Technically this is half an installment, but after pulling the 4 AM shift last night I'm too tired to finish up the other part tonight.
For a creature of habit like Melly, the difficulty of uprooting from her beloved ground was compounded by an inhospitable environment. Even a comfortable new home would have been a jolt to her, but such a home as she found herself in was a sad shock to her system in every way. Her head ached and her lungs burned from the acrid stench of the cigarette smoke no one else could smell any more. (“I make those guys smoke out on the porch so it don’t get into the house,” her mother said.) Neither Nanette’s pantry of low-cal snacks nor her father’s fridgeful of beer and Hungryman dinners offered her any nutrition. The whispers of past pain haunted her legs, now weary from her treks to the bus stop and across campus. But more wearying than walking was the sloppy moral atmosphere of the Arceneaux household.

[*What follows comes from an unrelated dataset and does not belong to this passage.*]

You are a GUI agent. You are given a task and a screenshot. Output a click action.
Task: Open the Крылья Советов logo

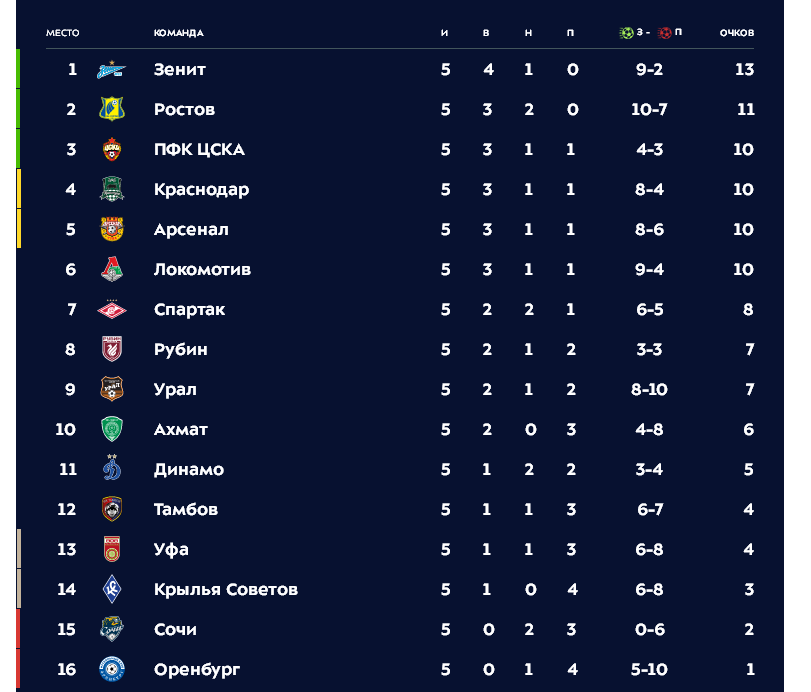click(112, 589)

It wasn’t as if Stillwater had been preserved from original sin. There had been plenty of vices there: Dick’s crassness, Sophia’s self-absorption, Esther’s officiousness, Cheryl’s indolence. But there had also been manners and civility and a genuine affection from certain corners. At Stillwater there was reasoned discussion and give-and-take; there were common courtesies and indoor voices. Nobody slammed the door; nobody screamed down the street at his brother; nobody shouted over the angry music blasting out of a car stereo. Profanity was not unknown, but it was used as seasoning, not as the appetizer, entree, and dessert rolled into one. Melly had often been frustrated by the way the Winters seemed to substitute social graces for moral clarity, but as much as she was embarrassed to admit it, it was more pleasant to spend time with Alys and Ian (when he was on his good behavior) than with her own family.

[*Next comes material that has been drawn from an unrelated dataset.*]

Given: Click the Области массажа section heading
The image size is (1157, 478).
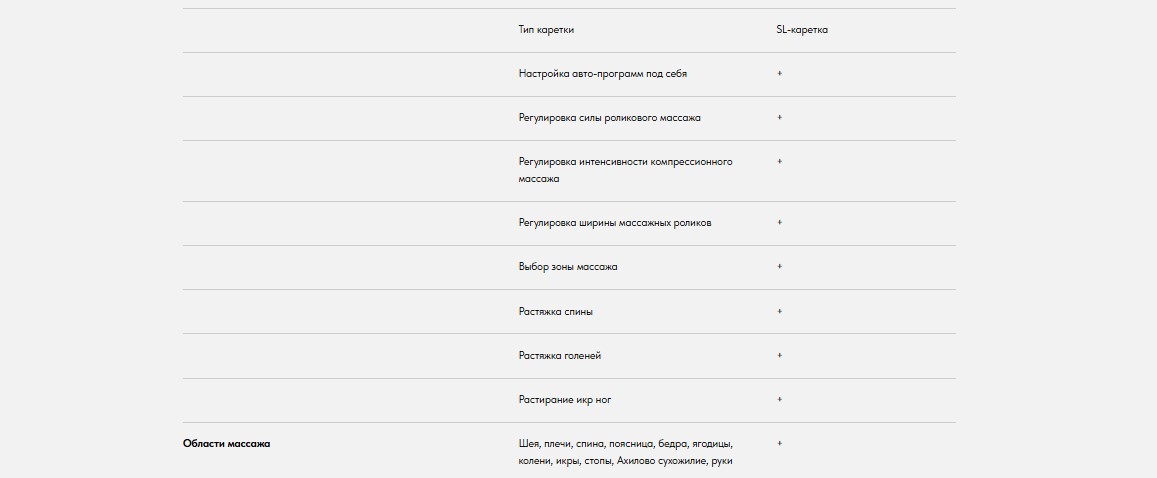Looking at the screenshot, I should tap(226, 444).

Melly had never been particularly close to her mother, but as the oldest girl, she had been of a certain use, especially when she’d been healthy. There had always been a baby to jog around or change or feed. Now that all members of the family could feed and bathe themselves unaided, Melly realized just how little common mental ground her mother shared with her. Nanette wasn’t particularly cold or distant or malicious. She wasn’t particularly anything. She went to work, she came home, she watched TV. “Me-time” was her mantra. Any woman with seven children had a right to relax now and then, whether it was an extra twenty minutes in the shower or a special snack before she settled down to the serious business of checking email. She’d gotten all her children through their infancy alive, which was a wonder considering her boys, and it had been a relief to send them off to school one by one where the teachers could take them off her hands. Now that most of her children were grown and working, they were big enough to work out their own squabbles, and she rarely raised her voice to assert her maternal authority until the level of household chaos passed her capacity to block it out.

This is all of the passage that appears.